### WORK TO COMPLETE
Starting with the line containing "This screenshot has height=198, width=420." and going on through the line containing "Task: Click the TurboTax", return the lines of the data below exactly, and only those.
DATASET EXTRACT below:
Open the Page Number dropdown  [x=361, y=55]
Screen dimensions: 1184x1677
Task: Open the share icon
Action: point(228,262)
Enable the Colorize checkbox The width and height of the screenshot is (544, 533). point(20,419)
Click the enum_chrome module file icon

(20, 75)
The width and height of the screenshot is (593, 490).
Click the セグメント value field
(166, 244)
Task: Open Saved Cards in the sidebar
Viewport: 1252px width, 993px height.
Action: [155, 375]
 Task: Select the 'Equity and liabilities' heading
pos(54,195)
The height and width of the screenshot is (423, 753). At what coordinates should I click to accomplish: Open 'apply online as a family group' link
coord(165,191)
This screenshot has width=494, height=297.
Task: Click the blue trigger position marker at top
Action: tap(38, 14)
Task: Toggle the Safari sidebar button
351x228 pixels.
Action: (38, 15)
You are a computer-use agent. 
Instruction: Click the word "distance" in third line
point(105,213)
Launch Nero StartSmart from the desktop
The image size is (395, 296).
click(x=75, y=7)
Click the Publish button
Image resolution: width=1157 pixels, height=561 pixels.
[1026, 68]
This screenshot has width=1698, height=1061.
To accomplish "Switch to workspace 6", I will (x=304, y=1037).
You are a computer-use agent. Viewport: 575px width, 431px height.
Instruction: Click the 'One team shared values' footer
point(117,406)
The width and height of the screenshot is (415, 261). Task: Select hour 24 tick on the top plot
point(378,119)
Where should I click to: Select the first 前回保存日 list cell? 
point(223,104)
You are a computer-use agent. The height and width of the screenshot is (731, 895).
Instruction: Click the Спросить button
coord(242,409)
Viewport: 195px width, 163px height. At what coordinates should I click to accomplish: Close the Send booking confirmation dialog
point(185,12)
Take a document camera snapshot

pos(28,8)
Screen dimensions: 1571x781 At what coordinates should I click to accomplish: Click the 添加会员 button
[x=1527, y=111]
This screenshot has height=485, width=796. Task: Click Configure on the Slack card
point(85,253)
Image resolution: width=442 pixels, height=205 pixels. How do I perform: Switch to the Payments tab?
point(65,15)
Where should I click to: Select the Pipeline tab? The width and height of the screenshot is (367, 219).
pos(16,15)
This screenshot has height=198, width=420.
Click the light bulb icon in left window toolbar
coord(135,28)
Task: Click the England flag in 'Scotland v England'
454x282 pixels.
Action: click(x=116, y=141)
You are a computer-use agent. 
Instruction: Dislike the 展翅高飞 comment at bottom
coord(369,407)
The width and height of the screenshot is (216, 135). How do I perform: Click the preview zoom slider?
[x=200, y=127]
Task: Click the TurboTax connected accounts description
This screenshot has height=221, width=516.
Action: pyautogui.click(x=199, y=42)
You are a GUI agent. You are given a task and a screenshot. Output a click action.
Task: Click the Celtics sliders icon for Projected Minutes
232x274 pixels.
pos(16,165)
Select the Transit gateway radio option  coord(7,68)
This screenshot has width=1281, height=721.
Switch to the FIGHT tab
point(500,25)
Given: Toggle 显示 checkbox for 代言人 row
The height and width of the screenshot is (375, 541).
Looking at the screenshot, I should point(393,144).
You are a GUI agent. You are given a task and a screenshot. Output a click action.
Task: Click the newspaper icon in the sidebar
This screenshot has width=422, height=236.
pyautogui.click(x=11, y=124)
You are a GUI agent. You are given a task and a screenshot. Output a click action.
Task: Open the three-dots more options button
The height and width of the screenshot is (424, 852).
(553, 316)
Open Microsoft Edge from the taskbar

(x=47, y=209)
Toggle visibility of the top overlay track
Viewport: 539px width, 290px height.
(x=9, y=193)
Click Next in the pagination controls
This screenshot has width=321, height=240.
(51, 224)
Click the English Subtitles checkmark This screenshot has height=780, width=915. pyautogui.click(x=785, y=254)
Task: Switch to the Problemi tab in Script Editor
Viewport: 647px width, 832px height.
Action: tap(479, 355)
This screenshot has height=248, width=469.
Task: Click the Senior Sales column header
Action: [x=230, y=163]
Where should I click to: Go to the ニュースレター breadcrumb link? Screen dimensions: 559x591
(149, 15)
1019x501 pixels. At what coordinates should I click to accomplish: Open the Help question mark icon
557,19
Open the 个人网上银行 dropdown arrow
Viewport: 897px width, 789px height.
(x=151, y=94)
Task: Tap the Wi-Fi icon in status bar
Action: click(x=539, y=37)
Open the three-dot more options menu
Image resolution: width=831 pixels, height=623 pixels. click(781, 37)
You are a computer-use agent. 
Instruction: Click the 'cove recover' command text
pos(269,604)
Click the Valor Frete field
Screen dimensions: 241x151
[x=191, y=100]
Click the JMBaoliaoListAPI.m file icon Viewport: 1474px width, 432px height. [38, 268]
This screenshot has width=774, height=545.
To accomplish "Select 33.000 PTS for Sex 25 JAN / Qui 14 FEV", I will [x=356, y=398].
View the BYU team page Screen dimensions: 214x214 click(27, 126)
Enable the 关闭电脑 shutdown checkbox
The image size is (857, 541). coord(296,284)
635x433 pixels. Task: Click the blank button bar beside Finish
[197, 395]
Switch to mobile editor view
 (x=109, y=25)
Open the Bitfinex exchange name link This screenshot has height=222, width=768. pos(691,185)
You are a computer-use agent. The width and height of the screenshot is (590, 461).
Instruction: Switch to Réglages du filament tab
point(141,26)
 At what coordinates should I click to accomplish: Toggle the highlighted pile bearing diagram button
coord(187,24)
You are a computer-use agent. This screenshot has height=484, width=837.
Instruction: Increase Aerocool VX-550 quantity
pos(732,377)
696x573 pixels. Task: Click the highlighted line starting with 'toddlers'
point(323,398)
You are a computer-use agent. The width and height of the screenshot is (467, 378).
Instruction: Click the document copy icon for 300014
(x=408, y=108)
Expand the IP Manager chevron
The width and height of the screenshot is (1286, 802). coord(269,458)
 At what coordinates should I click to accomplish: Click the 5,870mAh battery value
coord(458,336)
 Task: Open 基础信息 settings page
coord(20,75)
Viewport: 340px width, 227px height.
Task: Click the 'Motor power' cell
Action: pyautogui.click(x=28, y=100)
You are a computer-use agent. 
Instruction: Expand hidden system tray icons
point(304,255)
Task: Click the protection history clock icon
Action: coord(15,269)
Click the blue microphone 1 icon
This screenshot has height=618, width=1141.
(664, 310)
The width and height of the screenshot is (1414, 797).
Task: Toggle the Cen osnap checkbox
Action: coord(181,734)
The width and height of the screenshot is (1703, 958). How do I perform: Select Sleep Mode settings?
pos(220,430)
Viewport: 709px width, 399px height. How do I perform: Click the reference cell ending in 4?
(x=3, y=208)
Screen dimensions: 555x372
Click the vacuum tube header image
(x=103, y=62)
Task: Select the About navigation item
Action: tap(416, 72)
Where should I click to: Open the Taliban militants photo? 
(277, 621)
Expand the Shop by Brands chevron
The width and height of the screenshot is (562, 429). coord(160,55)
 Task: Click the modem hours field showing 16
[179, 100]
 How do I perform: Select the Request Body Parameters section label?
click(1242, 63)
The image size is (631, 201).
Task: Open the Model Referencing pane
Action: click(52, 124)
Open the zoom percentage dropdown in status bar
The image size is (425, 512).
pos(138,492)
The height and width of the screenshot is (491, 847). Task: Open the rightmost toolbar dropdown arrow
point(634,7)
End of DATASET EXTRACT.
### RESULT
This screenshot has height=198, width=420.
Click the light bulb icon in left window toolbar
coord(135,28)
Task: Click the England flag in 'Scotland v England'
454x282 pixels.
Action: click(x=116, y=141)
You are a computer-use agent. 
Instruction: Dislike the 展翅高飞 comment at bottom
coord(369,407)
The width and height of the screenshot is (216, 135). How do I perform: Click the preview zoom slider?
[x=200, y=127]
Task: Click the TurboTax connected accounts description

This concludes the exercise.